The Beach Bum is a bizarre trip full of lows but far more highs — the ones delivered by gas mask bongs, joints the size of a child’s arm and bud-producing trees kept in special rooms. With apologies to Fast Film Reviews’ Mark Hobin, I need to steal a line: The atmosphere is so drugged out you could almost get high by association. This is taken from a review of a certain Paul Thomas Anderson movie from 2014, but it is an apt description of this experience as well. Oh, and There Will Be Boobs. Like, an abundance of them. An anchor-less vessel who frequents the sun-kissed beaches and small tourist traps freckling the tropicana, Moondog just can’t help but be around and/or in between them.

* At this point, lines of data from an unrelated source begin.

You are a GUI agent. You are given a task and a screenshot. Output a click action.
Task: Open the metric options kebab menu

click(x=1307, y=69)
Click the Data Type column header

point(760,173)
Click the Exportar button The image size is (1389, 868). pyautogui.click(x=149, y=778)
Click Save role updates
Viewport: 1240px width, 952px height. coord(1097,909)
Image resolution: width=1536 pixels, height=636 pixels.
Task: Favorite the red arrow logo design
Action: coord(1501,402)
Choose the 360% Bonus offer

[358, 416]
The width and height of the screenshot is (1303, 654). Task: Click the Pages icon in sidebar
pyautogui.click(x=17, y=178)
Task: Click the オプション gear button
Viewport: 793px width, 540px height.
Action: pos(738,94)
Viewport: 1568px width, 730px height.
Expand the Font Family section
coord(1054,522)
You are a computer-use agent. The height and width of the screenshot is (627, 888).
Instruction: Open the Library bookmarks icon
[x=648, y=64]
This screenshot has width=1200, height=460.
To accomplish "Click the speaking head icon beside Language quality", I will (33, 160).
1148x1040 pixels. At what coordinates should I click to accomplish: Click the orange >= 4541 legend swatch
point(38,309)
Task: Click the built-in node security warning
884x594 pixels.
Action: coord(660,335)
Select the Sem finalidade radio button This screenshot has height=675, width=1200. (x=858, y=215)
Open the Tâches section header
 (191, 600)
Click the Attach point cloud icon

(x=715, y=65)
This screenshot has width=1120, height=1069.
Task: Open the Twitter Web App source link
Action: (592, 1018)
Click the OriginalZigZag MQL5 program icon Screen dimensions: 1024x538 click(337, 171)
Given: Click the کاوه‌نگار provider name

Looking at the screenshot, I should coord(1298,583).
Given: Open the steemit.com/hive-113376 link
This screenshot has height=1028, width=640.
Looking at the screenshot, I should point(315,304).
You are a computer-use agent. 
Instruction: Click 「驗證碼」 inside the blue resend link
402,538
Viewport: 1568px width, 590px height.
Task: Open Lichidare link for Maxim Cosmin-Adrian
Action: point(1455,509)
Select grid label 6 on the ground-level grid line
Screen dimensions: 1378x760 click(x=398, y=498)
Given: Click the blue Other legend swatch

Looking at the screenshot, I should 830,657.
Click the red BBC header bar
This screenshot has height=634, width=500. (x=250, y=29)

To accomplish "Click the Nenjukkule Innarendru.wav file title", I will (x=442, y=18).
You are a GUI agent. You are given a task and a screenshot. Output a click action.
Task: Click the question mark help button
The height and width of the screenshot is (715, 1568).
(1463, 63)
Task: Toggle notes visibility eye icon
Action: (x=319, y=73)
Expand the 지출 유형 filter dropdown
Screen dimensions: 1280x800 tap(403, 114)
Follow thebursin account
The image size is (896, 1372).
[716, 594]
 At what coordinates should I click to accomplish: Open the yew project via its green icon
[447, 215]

If there is a story to be deciphered here it’s how Moondog draws upon his mangy, transient experiences for inspiration to return to his old writing form. I’m no judge of poetry but his seems the kind of shallow you don’t make deeper, even by getting more baked. Lingerie, played by Snoop Dogg (a real-world connoisseur of kush and good rhymes) digs it though so what the hell do I know. Accompanied by a stray kitten he finds in the opening scene, an almost endless supply of Pabst Blue Ribbon tall-boys and an actually endless supply of zest for living by his own code, the man and the narrative become one and the same, stuck in idle throughout. Zac Efron and Martin Lawrence get caught in his wake along the way, all while his daughter Heather (Stefania LaVie Owen) grows increasingly worried about his stability and his wife (Isla Fisher) pays a steep price for loving him.

The main issue with The Beach Bum is not its lack of “a point.” It’s that Korine insists this gadabout has virtuous traits. He’s not flagrantly abusive like the loser Efron portrays and even in thongs he’s not as cartoonish as the skuzzy douche of an agent Hill plays, so I suppose he’s a crop above but his Better Self is so well buried that his journey to self-actualization becomes contrived at best. This is not exactly harmful tokage but it becomes surprisingly challenging to separate in your mind the likable McConaughey from the frequently less-than-likable Moondog. Call that commitment to character. The Beach Bum isn’t a very good movie. It is, however, the epitome of a Harmony Korine experience. The cinematography is sexy and dripping with color, and that is at least enough to get a good buzz off of.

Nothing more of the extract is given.